State Sen. Charlie Janssen of Fremont is pondering a run for the GOP nomination.

"I plan on making that decision in the next couple of weeks," Janssen said. "I'm leaning toward running."

He said Sheehy's resignation would not affect his decision.

"Who's in or who's out won't affect my decision," he said. "It will be a decision based on me, my family and what I think I can accomplish."

Attorney General Jon Bruning had been pondering seeking the GOP nomination, but recently he rejected the idea. He was not immediately available for comment.

On the Democratic side, Omaha Sen. Steve Lathrop said Saturday that he still was pondering a run, as is Chuck Hassebrook, a former University of Nebraska regent and executive director of the Center for Rural Affairs. State Sen. Annette Dubas of Fullerton, who also has been mentioned as a possible candidate, could not be reached for immediate comment.

Lathrop has been testing the gubernatorial waters for at least a year. He said he would make a decision in the next several weeks.

"I am probably leaning towards getting in," Lathrop said. "I'm going to make a decision based on what's right for me, and it will not be influenced by who's in or who's out.

Hassebrook also said Sheehy's resignation would not affect his decision.

"I'm looking at it," he said. "I'm taking a hard look at it."

Heineman cannot seek re-election because of term limits.

Public access to Sheehy's Twitter account was shut off  Saturday.

Sheehy, a former mayor of Hastings, was picked by Heineman to be lieutenant governor in 2005, when Republican Gov. Mike Johanns resigned to become U.S. agriculture secretary and Heineman moved into the governor's chair.

Heineman had been an open supporter of Sheehy's candidacy.

Democratic State Chairman Vince Powers said the party had several viable potential candidates and that it was time for change at the governor's office, which the GOP has held since 2000.

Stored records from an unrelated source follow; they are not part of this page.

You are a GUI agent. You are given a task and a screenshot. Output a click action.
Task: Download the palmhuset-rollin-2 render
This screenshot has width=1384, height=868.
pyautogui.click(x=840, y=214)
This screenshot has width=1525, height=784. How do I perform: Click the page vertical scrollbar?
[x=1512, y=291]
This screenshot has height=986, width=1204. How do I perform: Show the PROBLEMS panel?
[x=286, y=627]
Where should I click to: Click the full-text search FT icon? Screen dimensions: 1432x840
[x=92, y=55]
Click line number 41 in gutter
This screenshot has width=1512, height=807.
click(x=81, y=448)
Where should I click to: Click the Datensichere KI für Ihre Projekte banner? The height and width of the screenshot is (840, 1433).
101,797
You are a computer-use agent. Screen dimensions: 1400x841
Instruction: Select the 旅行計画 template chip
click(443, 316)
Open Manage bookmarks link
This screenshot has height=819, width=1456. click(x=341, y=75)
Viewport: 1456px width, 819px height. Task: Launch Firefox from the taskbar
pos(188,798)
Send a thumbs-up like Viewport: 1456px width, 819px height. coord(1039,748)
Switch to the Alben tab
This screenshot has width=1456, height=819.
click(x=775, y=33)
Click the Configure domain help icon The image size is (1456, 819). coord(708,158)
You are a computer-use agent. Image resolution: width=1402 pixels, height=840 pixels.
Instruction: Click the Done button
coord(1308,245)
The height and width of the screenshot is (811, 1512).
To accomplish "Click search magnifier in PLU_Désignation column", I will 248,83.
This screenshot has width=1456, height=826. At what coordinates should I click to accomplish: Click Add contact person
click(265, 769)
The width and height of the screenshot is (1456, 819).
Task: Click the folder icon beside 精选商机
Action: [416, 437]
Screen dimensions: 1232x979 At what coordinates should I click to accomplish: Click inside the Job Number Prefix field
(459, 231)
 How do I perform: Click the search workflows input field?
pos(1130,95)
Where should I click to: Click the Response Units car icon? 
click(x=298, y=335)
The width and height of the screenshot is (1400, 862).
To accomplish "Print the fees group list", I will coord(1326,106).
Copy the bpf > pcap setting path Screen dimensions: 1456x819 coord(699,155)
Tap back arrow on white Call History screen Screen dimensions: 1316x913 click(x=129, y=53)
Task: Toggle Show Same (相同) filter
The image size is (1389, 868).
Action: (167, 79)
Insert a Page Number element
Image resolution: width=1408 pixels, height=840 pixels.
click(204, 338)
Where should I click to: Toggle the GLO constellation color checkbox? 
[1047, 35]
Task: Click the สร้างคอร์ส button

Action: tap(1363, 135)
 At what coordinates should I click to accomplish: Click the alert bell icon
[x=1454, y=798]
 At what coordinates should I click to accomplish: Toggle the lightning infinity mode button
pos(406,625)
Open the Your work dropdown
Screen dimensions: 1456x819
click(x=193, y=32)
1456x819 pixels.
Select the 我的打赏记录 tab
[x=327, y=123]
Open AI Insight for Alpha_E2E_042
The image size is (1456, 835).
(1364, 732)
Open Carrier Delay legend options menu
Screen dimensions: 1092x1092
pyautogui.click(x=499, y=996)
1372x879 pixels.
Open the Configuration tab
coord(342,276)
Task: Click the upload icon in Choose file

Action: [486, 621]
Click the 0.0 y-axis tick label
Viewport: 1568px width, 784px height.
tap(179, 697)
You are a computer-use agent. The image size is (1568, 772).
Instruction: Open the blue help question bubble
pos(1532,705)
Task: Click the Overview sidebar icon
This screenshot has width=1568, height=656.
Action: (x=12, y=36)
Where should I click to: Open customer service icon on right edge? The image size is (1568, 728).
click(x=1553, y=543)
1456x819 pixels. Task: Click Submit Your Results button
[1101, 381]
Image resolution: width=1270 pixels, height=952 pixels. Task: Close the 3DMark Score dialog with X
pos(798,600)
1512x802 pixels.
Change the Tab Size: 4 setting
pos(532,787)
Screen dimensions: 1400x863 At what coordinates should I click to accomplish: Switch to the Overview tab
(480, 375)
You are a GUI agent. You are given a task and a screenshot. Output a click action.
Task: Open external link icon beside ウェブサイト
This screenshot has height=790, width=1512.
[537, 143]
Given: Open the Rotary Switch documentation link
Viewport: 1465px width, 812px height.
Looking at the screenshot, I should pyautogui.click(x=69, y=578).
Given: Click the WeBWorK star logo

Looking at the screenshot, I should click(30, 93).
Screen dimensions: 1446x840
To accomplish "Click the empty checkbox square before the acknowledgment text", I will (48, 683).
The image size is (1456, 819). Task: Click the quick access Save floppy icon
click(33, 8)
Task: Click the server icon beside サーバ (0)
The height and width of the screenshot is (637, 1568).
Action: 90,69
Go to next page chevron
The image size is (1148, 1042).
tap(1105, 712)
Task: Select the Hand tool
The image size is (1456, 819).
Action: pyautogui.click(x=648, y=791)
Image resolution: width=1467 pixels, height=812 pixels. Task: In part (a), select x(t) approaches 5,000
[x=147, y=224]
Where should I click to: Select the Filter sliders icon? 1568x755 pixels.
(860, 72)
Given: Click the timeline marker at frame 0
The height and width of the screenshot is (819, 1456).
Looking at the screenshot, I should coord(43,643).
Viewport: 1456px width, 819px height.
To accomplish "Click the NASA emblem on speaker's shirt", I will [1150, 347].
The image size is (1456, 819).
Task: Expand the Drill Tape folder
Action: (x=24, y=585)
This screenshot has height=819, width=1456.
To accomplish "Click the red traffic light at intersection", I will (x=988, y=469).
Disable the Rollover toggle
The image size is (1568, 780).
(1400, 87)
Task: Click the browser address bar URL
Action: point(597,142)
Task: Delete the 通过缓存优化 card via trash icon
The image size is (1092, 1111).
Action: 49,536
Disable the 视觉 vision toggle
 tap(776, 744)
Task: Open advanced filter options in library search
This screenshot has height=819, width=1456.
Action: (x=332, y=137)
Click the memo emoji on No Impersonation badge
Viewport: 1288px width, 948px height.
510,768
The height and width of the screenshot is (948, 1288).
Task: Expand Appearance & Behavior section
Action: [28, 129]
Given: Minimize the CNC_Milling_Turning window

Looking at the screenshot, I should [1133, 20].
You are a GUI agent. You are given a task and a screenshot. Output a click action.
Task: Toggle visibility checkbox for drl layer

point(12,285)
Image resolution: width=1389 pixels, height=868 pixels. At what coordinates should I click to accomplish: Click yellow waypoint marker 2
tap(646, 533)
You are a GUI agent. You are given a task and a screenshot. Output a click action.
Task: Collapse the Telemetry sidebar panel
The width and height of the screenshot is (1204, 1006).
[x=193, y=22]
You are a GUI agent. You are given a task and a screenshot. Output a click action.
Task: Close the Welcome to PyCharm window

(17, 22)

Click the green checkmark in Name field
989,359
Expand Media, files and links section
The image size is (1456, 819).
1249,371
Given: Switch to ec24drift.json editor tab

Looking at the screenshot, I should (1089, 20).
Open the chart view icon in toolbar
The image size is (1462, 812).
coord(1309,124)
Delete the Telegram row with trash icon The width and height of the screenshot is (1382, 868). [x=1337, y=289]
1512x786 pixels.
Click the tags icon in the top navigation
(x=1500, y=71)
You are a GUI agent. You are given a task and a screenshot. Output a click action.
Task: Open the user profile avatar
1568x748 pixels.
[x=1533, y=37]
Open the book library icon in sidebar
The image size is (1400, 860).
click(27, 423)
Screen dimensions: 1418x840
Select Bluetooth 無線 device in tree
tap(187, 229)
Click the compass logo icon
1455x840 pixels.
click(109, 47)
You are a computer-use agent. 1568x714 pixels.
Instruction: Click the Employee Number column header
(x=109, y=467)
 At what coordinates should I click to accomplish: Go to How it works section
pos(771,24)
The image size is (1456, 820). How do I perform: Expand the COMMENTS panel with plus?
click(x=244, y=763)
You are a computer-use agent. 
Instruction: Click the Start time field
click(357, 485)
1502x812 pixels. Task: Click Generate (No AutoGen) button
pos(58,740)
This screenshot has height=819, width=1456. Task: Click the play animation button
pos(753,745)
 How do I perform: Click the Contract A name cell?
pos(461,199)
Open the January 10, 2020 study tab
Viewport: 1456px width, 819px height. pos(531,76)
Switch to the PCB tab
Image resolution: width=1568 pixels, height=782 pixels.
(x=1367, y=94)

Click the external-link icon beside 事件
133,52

"Nebraska Democrats were always going to win the governor's race in 2014, given the two or three very strong candidates," Powers said. "This resignation just demonstrates once more that when one party has too much power for too long, corruption, arrogance and scandal occur."

Republican Party Chairman Mark Fahleson said he was confident the GOP would field a candidate.

"We have a very deep bench of quality potential candidates," he said. "We will have a competitive Republican primary in 2014, and I'm confident our nominee will be the next governor of Nebraska."